- **TASKS TO PERFORM**
#1 In the passage on wills in Canada, which province is singled out for its specific quirks?
#2 Reproduce the passage on wills in Canada word for word, starting with "Learn how to" and going on through "to find them?".
#3 Carry on with the passage on wills in Canada, picking up right after its last sentence.

- **EXTRACT**
***

Learn how to draft, review, and update a valid will in Canada, including key provincial requirements, executor responsibilities, naming beneficiaries, and integrating the will with your overall financial plan.
Imagine, for a moment, someone who’s spent their entire life building a future for themselves and their loved ones. They’ve got a cozy home, a few investments, maybe a vacation property, and even some (slightly embarrassing) digital treasures like a blog no one reads anymore. Everything’s humming along—until one day, they realize that if they suddenly weren’t around, who would get all these assets or even know where to find them?
This section is all about that challenge—tidying up our future plans so our families, friends, or chosen causes aren’t left in the dark or in disputes after we’re gone. We’re going to discuss the ins and outs of preparing a will in Canada. That means we’ll talk about the legal framework, what elements make a will valid, how to choose an executor, and why you might want to scribble down every asset (trust me, it saves a lot of time later). We’ll also look at specific quirks in certain provinces (especially Quebec), plus the all-important need to revisit your will whenever life changes.

***

- **DATA BLOCK**
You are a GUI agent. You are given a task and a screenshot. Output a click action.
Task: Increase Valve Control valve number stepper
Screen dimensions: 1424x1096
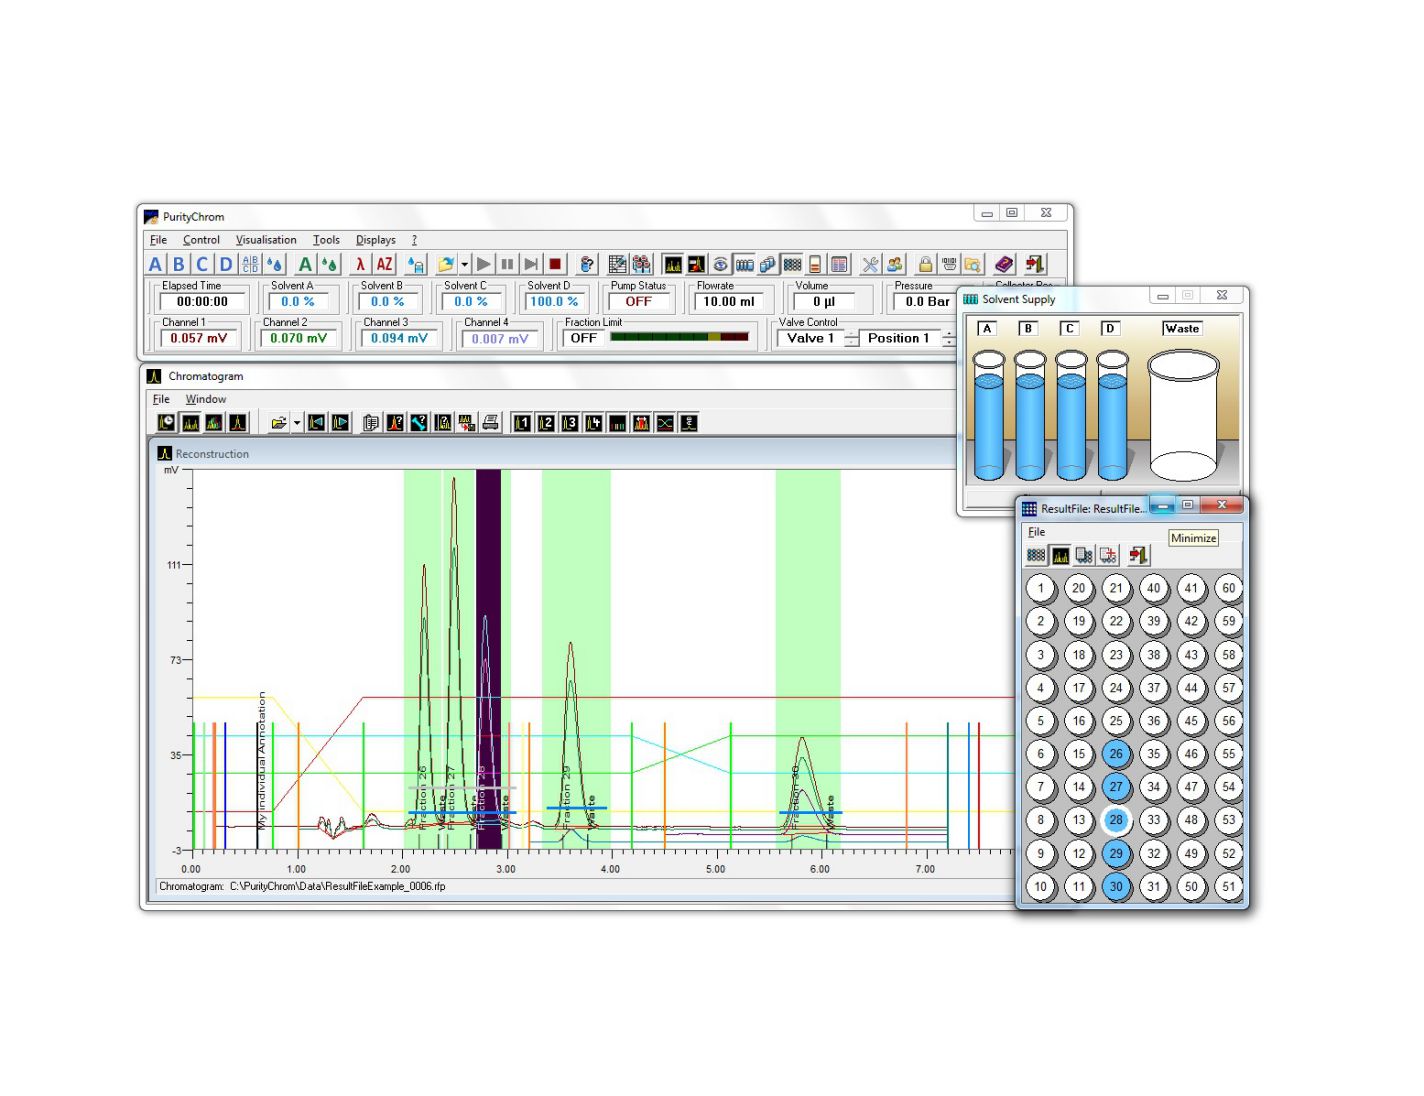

***

- **PER-TASK ANSWERS**
#1 Quebec.

#2
Learn how to draft, review, and update a valid will in Canada, including key provincial requirements, executor responsibilities, naming beneficiaries, and integrating the will with your overall financial plan.
Imagine, for a moment, someone who’s spent their entire life building a future for themselves and their loved ones. They’ve got a cozy home, a few investments, maybe a vacation property, and even some (slightly embarrassing) digital treasures like a blog no one reads anymore. Everything’s humming along—until one day, they realize that if they suddenly weren’t around, who would get all these assets or even know where to find them?

#3
Throughout this reading, keep in mind that the laws can vary from one province or territory to another—sometimes significantly. And as of 2025, with Canada’s new self-regulatory organization, the Canadian Investment Regulatory Organization (CIRO), overseeing investment dealers and mutual fund dealers, there’s a heightened emphasis on proper estate planning in connection with financial advice. So let’s dive in.
Wills in Canada are governed primarily by provincial or territorial legislation, plus relevant case law (or the Civil Code in Quebec). In Ontario, for instance, the Succession Law Reform Act dictates who can make a will, how it should be signed, and its witnessing requirements. In British Columbia, the Wills, Estates, and Succession Act covers similar ground. Quebec follows the Civil Code of Quebec, which has distinct provisions on testaments, including notarial wills.
Though the rules are slightly different in each region, a few broad principles usually apply:
• The testator (the person making the will) must have the mental capacity to understand the nature and effect of their testamentary decisions.
• The will typically must be in writing and signed.
• Most provinces and territories require at least two witnesses who are not beneficiaries under the will.
• In Quebec, there are three main forms of wills: notarial, holograph, and witnessed (commonly referred to as the “formal will”). Each has specific requirements.
In Canada, if someone dies intestate (that is, without a valid will), their property gets distributed under the governing legislation of their province or territory—often not how folks would have preferred.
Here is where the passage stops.